The Faculty


Immunology, t-cell receptor, molecular recognition, signaling, membrane channels


1993 University of California, San Diego B.S. 

2001 University of California, Berkeley Ph.D.  

2005 Stanford University Postdoc 

2005-2012 Assistant Professor, Department of Biochemistry and Molecular Biology, The University of Chicago

2012-2015  Associate Professor, Department of Biochemistry and Molecular Biology, The University of Chicago

2015-present  Professor, Department of Biochemistry and Molecular Biology, The University of Chicago

2017-present  Joseph Regenstein Professor in Biochemistry and Molecular Biology, The University of Chicago


  • 2009-11 Kavli Fellow
  • 2007-10 Searle Scholar
  • 2007 Cancer Research Foundation Junior Investigator Award
  • 2004-05 NIH Postdoctoral Training Grant
  • 2001-04 Cancer Research Institute Postdoctoral Fellowship
  • 2002 Henzl-Gabor Travel Fellowship
  • 2001 Katherine McCormick Fund for Women
  • 1999 Department of Integrative Biology Research Grant
  • 1998 Department of Integrative Biology Research Grant
  • 1993 Graduate, Cum Laude
  • 1993 Phi Beta Kappa
  • 1993 Golden Key National Honor Society

Research Interests

Our lab is focused on understanding how events at the molecular level (i.e. protein-protein interactions) allow the immune system to discriminate between self and non-self.  Several of the projects in the lab focus on studying the molecular recognition mechanisms of unconventional T cells including γδ T cells, a lineage of T cells that remain much of an enigma in how they function in the vertebrate immune response.  We approach this problem at many different levels:  genetics, protein biochemistry, structure, biophysics and cell biology/imaging.

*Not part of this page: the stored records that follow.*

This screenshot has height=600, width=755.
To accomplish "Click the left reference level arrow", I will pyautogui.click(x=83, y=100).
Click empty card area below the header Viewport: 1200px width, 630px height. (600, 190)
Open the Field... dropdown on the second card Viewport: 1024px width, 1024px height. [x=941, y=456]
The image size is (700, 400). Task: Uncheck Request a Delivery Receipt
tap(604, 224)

What do γδ T cells recognize as ligands and how do they do it? γδ T cells constitute a minority (1-5%) of circulating T cells but are prevalent in epithelial tissues such as the digestive, reproductive and respiratory tracts. These cells perform a variety of effector functions ranging from cytokine release and cytotoxicity to immune modulation and wound healing. With the exception of a few defined ligands, it is essentially unknown what signals activate the effector functions of these cells through their T cell receptors (TCRs). We are studying the features of γδ TCRs that modulate T cell recognition. We are also pursing other ligands for γδ T cells, studying them by combining flow cytometry (FACS), biophysical measurements such as SPR, and structure determination using x-ray crystallography. 

Lipids as antigens in immune recognition. We are interested in how the immune system discriminates between self and non-self through receptor/ligand interactions. Conventional αβ T cells do so through recognition of peptide presented in the context of MHC molecules, but our interest lies in how lipids can be used for self/non-self recognition. Some of our studies  include structural, biophysical and functional studies of T cells that respond to the lipid presenting MHC molecules CD1c and CD1d. 

Presentation of metabolites by the MHC-like molecule MR1: We and others have shown that the MHC-like molecule, MR1 presents small-molecule antigens that derive from the metabolic pathways of B vitamins such as riboflavin and folic acid.  These small molecules all have ring structures (pterin or lumazine) that are compatible with the binding cavity of MR1, which is lined with aromatic residues (tyrosines, tryptophans and phenylalanines). MR1 presents these metabolic antigens to a T cell population called MR1Ts (MR1 restricted T cells).  We are currently investigating other metabolites that can be presented by MR1 in the context of infection that can serve to activate MR1Ts.  We use a variety of techniques to investigate this system:  structural biology, protein engineering, cell assays and are closely collaborating with other groups to define and study these antigens.